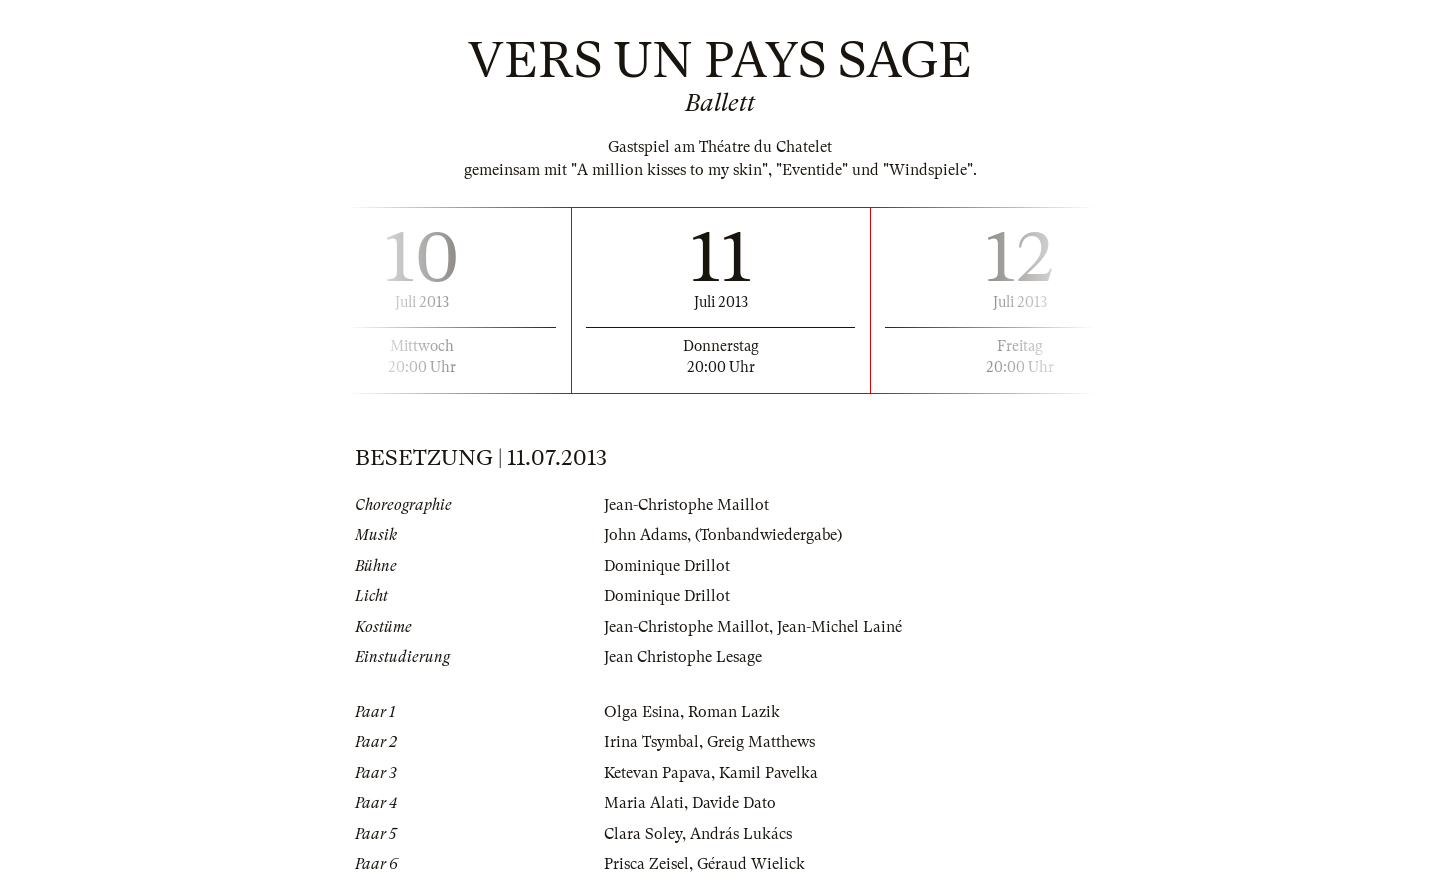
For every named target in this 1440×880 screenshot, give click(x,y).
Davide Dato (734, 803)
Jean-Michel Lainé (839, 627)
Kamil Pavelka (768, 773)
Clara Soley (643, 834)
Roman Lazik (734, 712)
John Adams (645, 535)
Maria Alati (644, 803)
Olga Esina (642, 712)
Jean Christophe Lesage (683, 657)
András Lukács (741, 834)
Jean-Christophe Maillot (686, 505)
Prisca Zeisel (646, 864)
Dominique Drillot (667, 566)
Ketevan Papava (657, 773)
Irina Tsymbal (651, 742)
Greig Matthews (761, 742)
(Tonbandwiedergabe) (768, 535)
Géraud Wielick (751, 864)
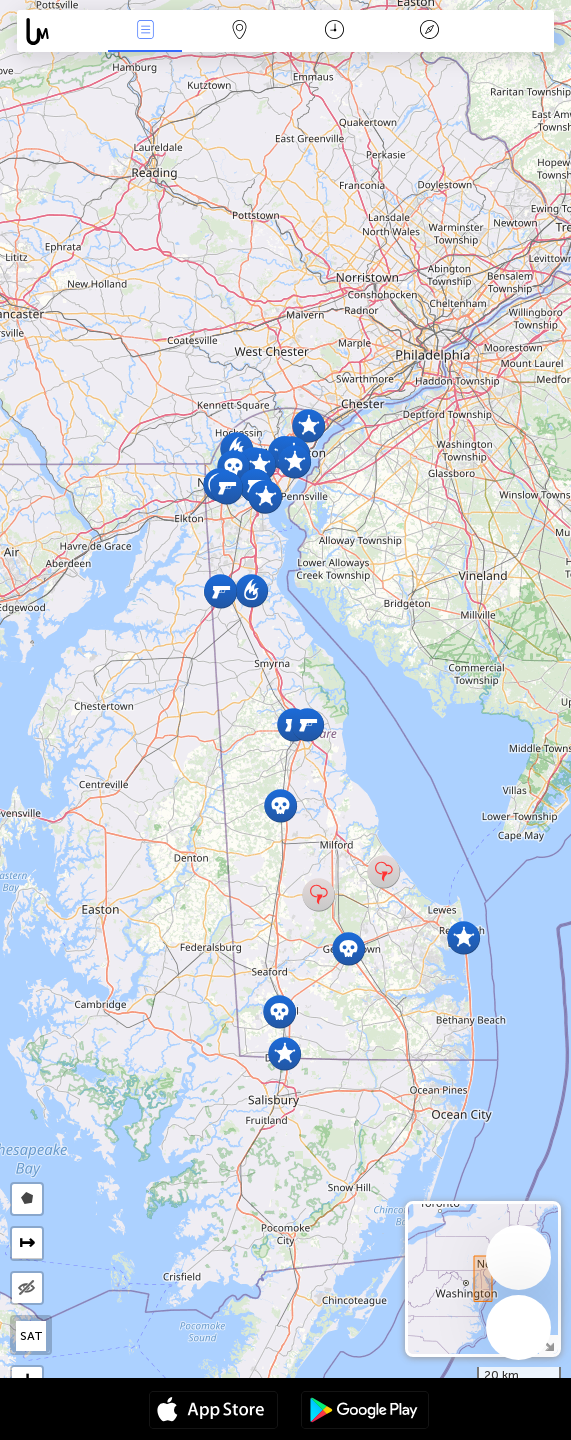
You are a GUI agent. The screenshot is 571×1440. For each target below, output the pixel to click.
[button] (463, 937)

● **Problem**
Turn the whole listing above into a numbered list, one line per item, skipping blank lines and leaving out the pictures.

● **Correct result**
1. For every named target in this 1440×880 screenshot, give click(x,y).
2. Davide Dato (734, 803)
3. Jean-Michel Lainé (839, 627)
4. Kamil Pavelka (768, 773)
5. Clara Soley (643, 834)
6. Roman Lazik (734, 712)
7. John Adams (645, 535)
8. Maria Alati (644, 803)
9. Olga Esina (642, 712)
10. Jean Christophe Lesage (683, 657)
11. András Lukács (741, 834)
12. Jean-Christophe Maillot (686, 505)
13. Prisca Zeisel (646, 864)
14. Dominique Drillot (667, 566)
15. Ketevan Papava (657, 773)
16. Irina Tsymbal (651, 742)
17. Greig Matthews (761, 742)
18. (Tonbandwiedergabe) (768, 535)
19. Géraud Wielick (751, 864)
20. You are a GUI agent. The screenshot is 571×1440. For each target below, output the pixel to click.
21. [button] (463, 937)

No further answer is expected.